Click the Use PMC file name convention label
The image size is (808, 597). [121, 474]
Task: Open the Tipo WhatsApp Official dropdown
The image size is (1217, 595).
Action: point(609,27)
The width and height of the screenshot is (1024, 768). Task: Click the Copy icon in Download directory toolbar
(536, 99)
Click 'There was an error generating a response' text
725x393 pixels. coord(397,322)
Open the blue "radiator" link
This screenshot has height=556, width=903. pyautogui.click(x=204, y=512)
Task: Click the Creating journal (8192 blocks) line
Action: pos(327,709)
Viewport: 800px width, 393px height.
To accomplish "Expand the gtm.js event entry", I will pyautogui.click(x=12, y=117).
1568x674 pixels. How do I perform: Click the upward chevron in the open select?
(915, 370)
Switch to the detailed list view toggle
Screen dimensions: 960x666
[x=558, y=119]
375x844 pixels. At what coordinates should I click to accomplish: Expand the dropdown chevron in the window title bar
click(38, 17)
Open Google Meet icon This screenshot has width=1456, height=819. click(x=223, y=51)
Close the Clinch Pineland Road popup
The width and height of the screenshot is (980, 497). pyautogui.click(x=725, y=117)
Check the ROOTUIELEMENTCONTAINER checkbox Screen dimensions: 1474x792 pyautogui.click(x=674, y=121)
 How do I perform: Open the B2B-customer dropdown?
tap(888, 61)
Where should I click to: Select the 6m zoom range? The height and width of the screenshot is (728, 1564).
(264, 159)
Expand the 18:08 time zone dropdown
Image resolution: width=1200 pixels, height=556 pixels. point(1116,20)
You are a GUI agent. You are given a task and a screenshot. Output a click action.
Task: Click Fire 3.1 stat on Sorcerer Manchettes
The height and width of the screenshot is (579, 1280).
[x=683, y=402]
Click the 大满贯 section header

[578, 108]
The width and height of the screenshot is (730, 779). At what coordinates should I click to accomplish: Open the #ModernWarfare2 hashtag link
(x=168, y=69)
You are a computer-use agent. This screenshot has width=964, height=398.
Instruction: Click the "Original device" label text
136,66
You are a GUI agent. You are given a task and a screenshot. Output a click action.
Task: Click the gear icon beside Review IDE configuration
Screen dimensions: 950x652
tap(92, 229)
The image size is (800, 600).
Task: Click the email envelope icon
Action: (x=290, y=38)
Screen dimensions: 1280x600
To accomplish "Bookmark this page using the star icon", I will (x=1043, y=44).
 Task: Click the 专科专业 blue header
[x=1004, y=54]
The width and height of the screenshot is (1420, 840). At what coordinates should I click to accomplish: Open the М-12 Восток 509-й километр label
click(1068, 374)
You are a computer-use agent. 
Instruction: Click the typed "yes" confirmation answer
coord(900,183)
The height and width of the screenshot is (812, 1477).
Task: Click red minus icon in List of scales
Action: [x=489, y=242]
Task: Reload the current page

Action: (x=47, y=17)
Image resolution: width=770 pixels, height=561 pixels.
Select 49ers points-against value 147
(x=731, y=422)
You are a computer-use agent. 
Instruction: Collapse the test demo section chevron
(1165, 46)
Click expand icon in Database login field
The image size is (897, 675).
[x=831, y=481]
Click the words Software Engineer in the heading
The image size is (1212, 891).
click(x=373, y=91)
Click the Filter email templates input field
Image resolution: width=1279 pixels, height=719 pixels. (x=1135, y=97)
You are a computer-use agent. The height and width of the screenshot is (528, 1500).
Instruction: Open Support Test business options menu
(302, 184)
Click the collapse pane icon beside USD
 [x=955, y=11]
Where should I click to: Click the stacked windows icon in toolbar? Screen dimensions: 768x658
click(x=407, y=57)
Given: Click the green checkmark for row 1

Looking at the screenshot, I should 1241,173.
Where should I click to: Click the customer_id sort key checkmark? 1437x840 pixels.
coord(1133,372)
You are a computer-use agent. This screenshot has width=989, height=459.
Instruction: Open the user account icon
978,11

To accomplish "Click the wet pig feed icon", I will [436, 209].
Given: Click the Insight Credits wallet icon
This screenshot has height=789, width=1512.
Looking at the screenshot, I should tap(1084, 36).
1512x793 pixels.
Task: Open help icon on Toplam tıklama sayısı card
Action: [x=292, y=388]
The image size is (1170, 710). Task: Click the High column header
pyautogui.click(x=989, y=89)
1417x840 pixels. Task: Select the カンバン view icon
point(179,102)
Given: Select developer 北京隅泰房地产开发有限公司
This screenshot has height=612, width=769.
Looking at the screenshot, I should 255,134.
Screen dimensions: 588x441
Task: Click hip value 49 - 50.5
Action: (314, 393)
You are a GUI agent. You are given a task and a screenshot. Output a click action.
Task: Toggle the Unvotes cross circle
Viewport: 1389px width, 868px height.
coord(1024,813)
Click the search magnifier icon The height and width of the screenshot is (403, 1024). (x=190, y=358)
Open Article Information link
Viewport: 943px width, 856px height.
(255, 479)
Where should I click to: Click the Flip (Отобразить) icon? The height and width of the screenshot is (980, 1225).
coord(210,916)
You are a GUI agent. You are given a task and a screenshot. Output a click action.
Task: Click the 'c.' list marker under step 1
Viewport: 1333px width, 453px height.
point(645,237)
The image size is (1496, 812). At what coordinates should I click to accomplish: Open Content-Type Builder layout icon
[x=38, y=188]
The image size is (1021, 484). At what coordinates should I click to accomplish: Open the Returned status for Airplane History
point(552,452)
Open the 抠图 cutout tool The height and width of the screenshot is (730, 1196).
= = = = =
*TASK DESCRIPTION*:
State how many lines in the listing above contain the word "will", giving only the number.

*RESPONSE TO THIS EXERCISE*:
3